Afora tudo isso, há o escandaloso contrato com a empresa ELógica- denunciada pelo Governo em 2007, como geradora de funcionários fantasmas na folha de pagamento. A Elógica é contratada sem licitação para a mesma Casa Legislativa também denunciada, à Polícia Federal, por ter laranjas e funcionários fantasmas assombrando a folha de pagamento.

A Elógica foi chamada oito vezes ano passado. Em cada uma delas, a Assembleia pagou entre R$ 3.786,97 e R$ 11.343,61 (esta bolada foi no dia 4 de julho).
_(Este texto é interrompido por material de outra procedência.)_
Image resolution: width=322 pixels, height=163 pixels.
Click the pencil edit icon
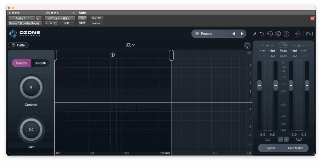[x=254, y=34]
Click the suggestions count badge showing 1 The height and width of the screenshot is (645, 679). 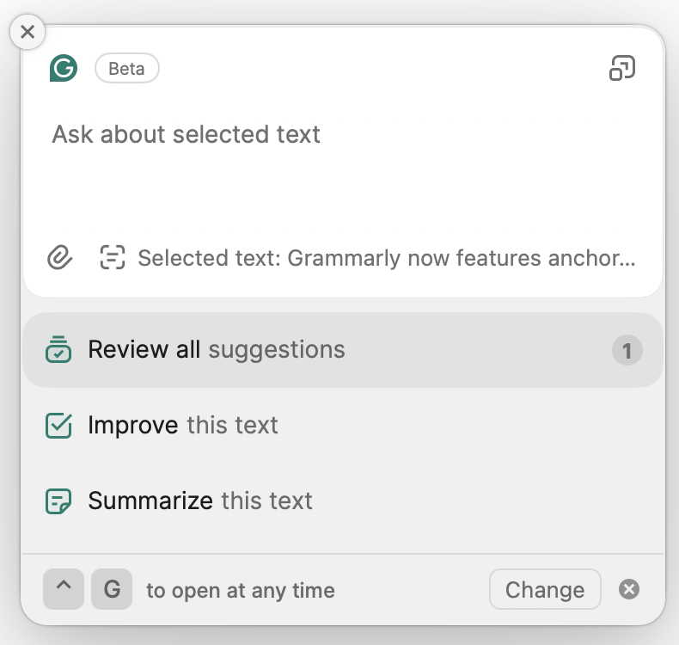627,350
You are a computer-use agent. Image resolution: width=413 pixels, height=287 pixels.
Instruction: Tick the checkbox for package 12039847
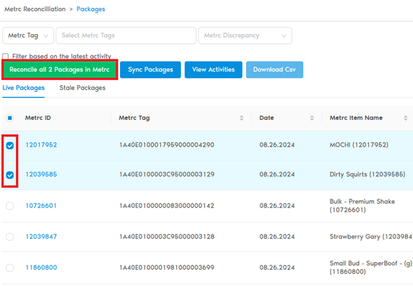click(x=10, y=236)
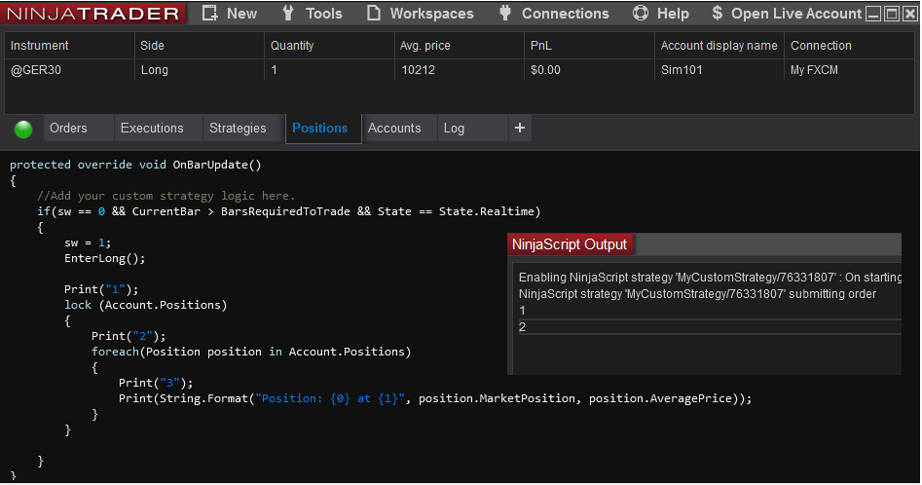Add a new tab with plus icon
The image size is (922, 485).
[x=519, y=128]
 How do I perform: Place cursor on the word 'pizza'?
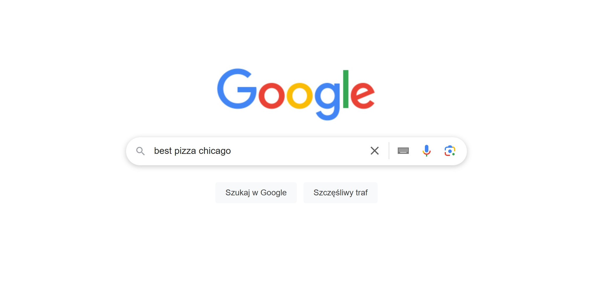pos(185,151)
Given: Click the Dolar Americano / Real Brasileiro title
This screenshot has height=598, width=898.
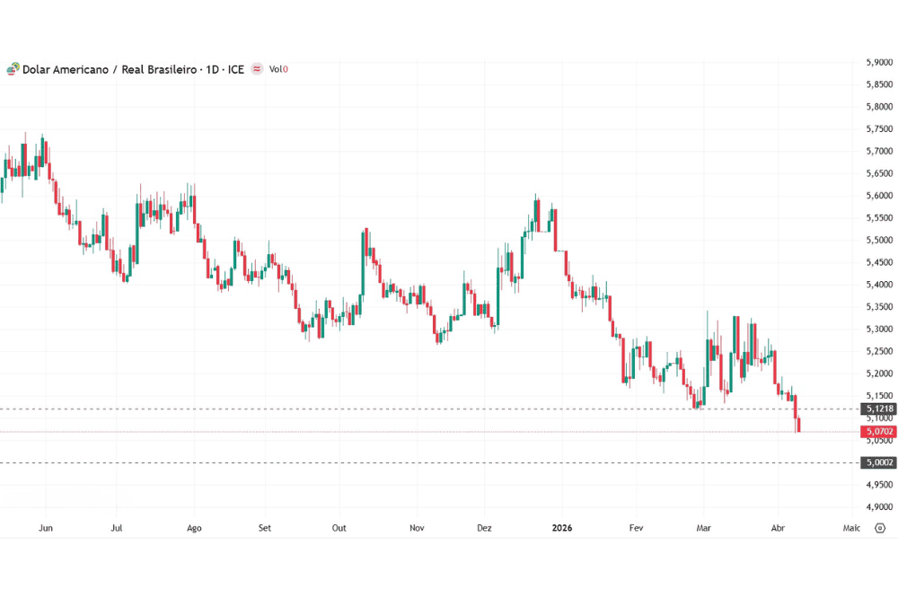Looking at the screenshot, I should point(110,69).
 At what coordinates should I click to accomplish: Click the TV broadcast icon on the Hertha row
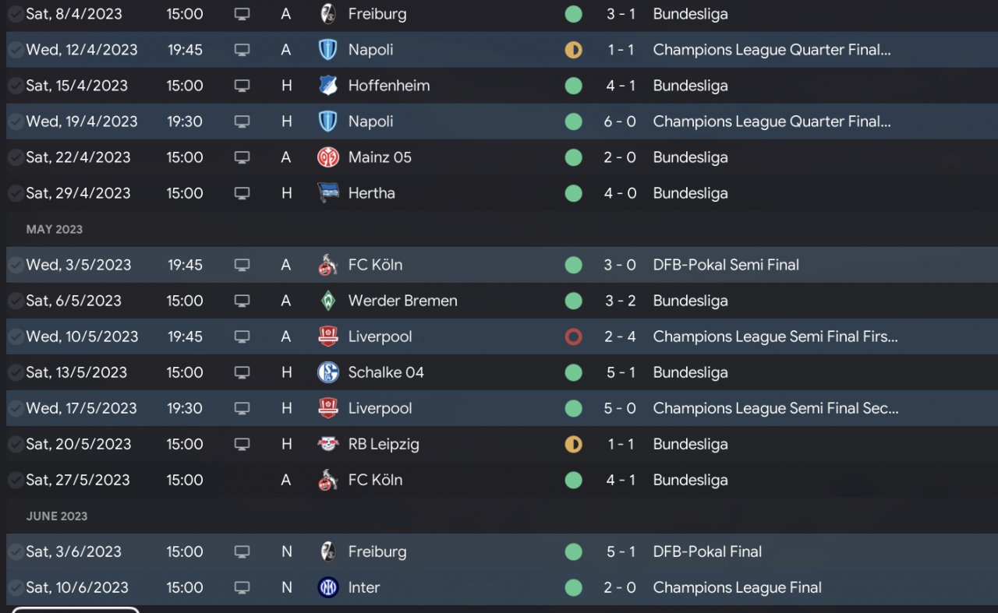(x=242, y=193)
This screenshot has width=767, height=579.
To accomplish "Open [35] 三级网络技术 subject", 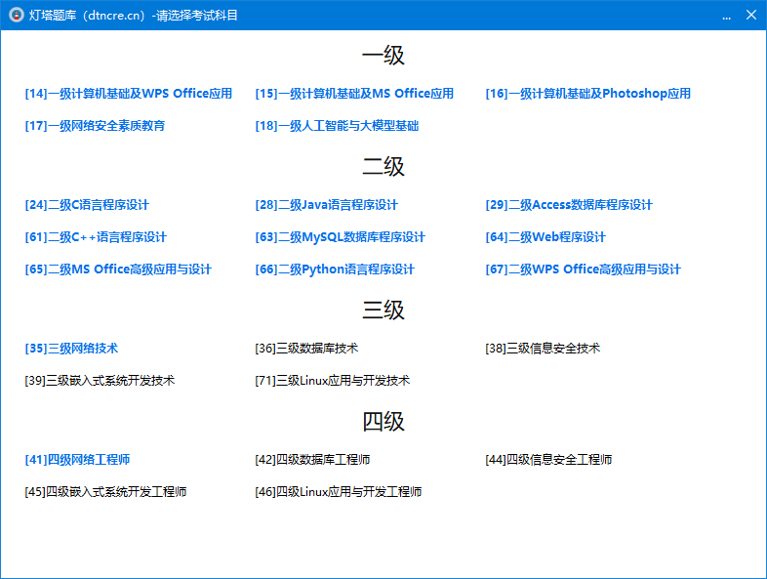I will [x=71, y=349].
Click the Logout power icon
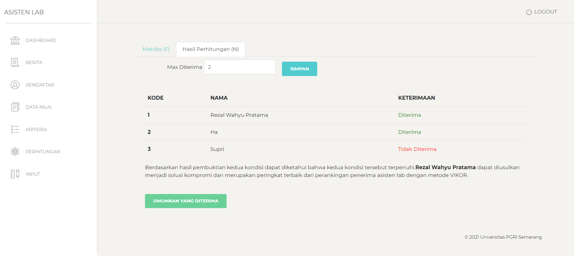This screenshot has width=574, height=256. pos(529,12)
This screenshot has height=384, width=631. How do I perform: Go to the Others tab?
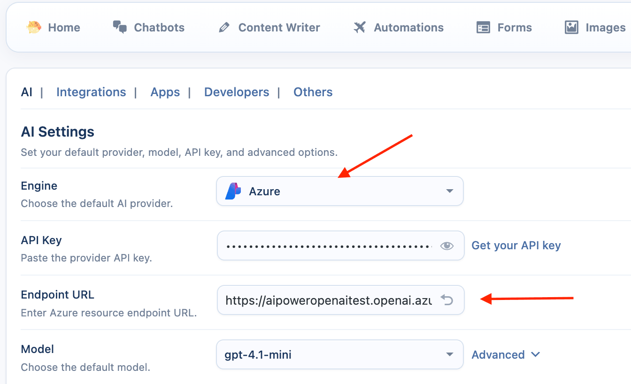[x=313, y=92]
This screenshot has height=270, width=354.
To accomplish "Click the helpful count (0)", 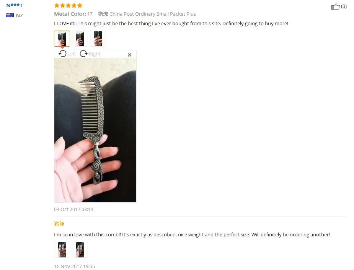I will pos(344,7).

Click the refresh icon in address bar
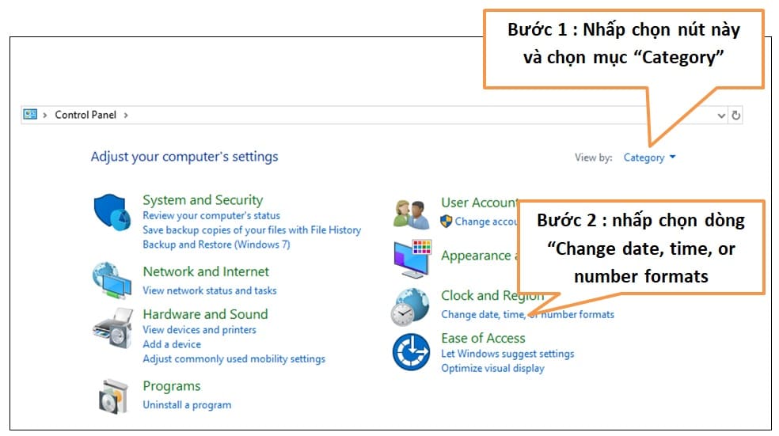736,116
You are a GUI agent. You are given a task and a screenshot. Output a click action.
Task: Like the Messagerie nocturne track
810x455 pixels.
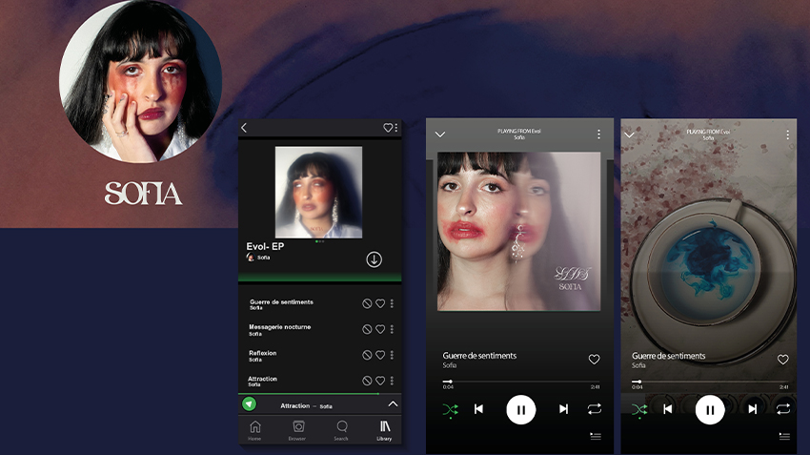(x=379, y=329)
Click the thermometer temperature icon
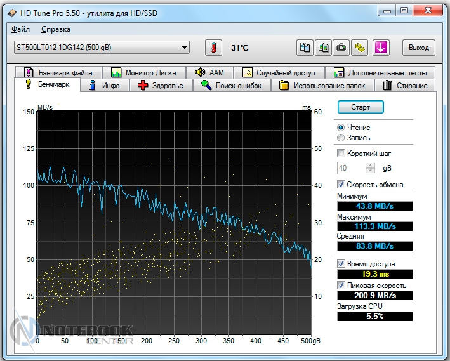This screenshot has width=450, height=361. coord(213,48)
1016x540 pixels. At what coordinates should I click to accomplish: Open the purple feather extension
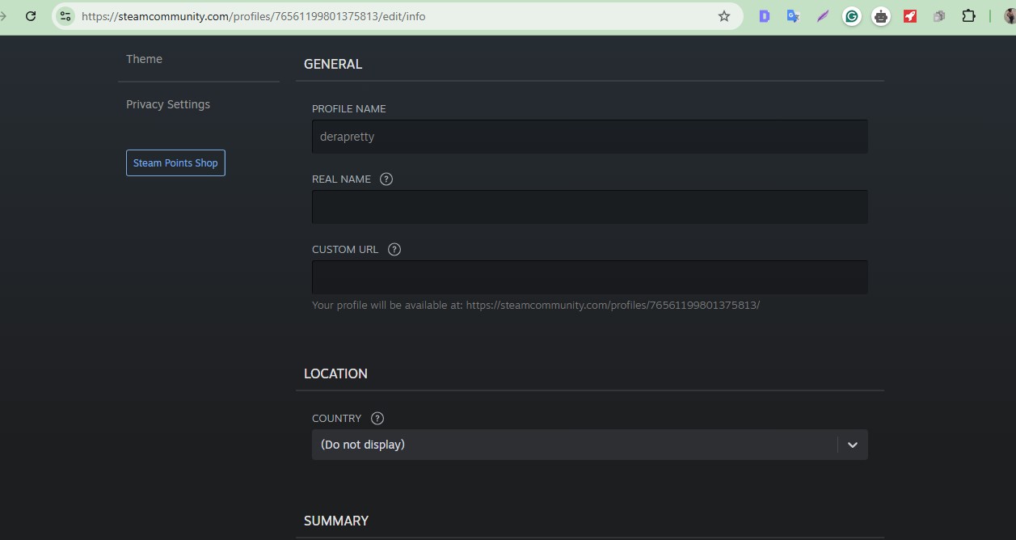pyautogui.click(x=823, y=16)
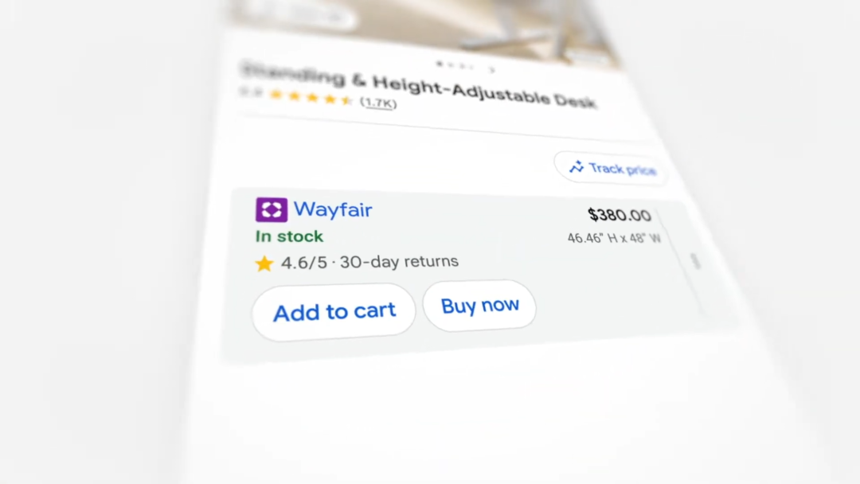This screenshot has height=484, width=860.
Task: Click the purple Wayfair logo icon
Action: [272, 209]
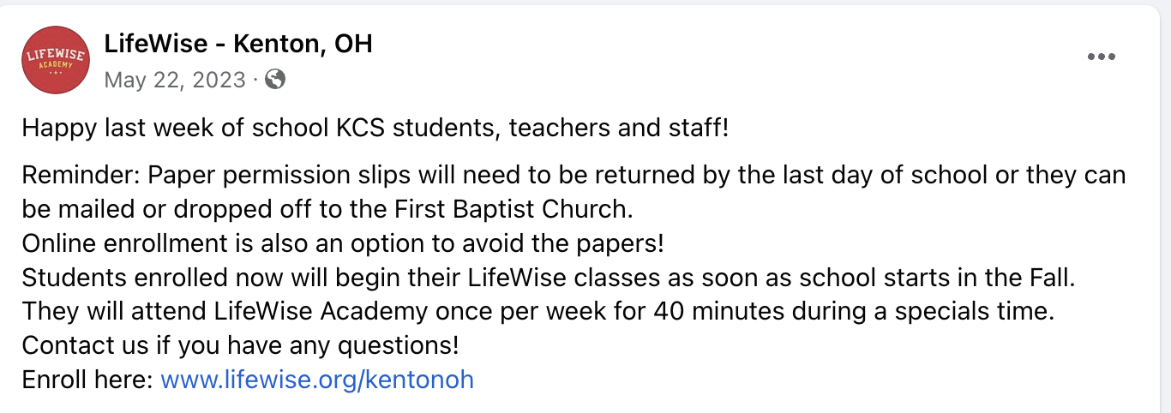Click the "Online enrollment is also an option" line

[x=343, y=243]
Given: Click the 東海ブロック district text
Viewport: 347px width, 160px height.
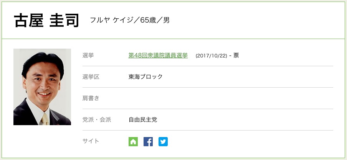Looking at the screenshot, I should [145, 77].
Em um único dia- 4 de março- a Assembleia pagou R$ 3.882,12 e mais R$ 3.830,22.  Um desperdício de R$ 7.712,34- em um único dia.

Em 2012, a Casa de Tavares Bastos já gastou com a Elógica R$ 15.390,08. E, como não poderia deixar de ser, sem licitação. De 17 de janeiro a 5 de março, a empresa- com sede em Pernambuco- foi acionada quatro vezes.

Incluem-se ainda na farra sem licitação gastos com viagens (ano passado, R$ 7.872,55); um buffet (R$ 8.371), uma empresa de bolsas e sapatos (R$ 1.800). Tudo isso em 2011. E sem licitação. E por despesas fracionadas.

“Isso é um recurso administrativo usado pelo setor de Recursos Humanos da Casa. Isso é uma deliberação, um encaminhamento, da presidência. É uma prática de administração que apenas demos uma sequência e naturalmente isso é vinculado a algumas secretarias, em alguns momentos à primeira secretaria e a segunda secretaria”, disse o presidente da Assembleia, deputado Fernando Toledo (PSDB).

Por recomendação de Toledo,  a reportagem tentou ouvir o diretor da Assembleia, Luciano Amaral, que não foi localizado.

Uma biblioteca e a escola fantasma
No estado mais pobre e com maior número de analfabetos do Brasil, a Assembleia gasta cerca de R$1 milhão ao ano para manter uma biblioteca e uma escola legislativa que só existem no papel.

A Assembleia Legislativa custa, por mês, mais de R$ 10 milhões. Parte desse dinheiro ajuda a manter uma biblioteca e uma escola legislativa que deveria capacitar os mais de mil funcionários da Casa. Só que quem trabalha na Assembleia há quase 30 anos nunca viu um único livro ou assistiu a qualquer curso.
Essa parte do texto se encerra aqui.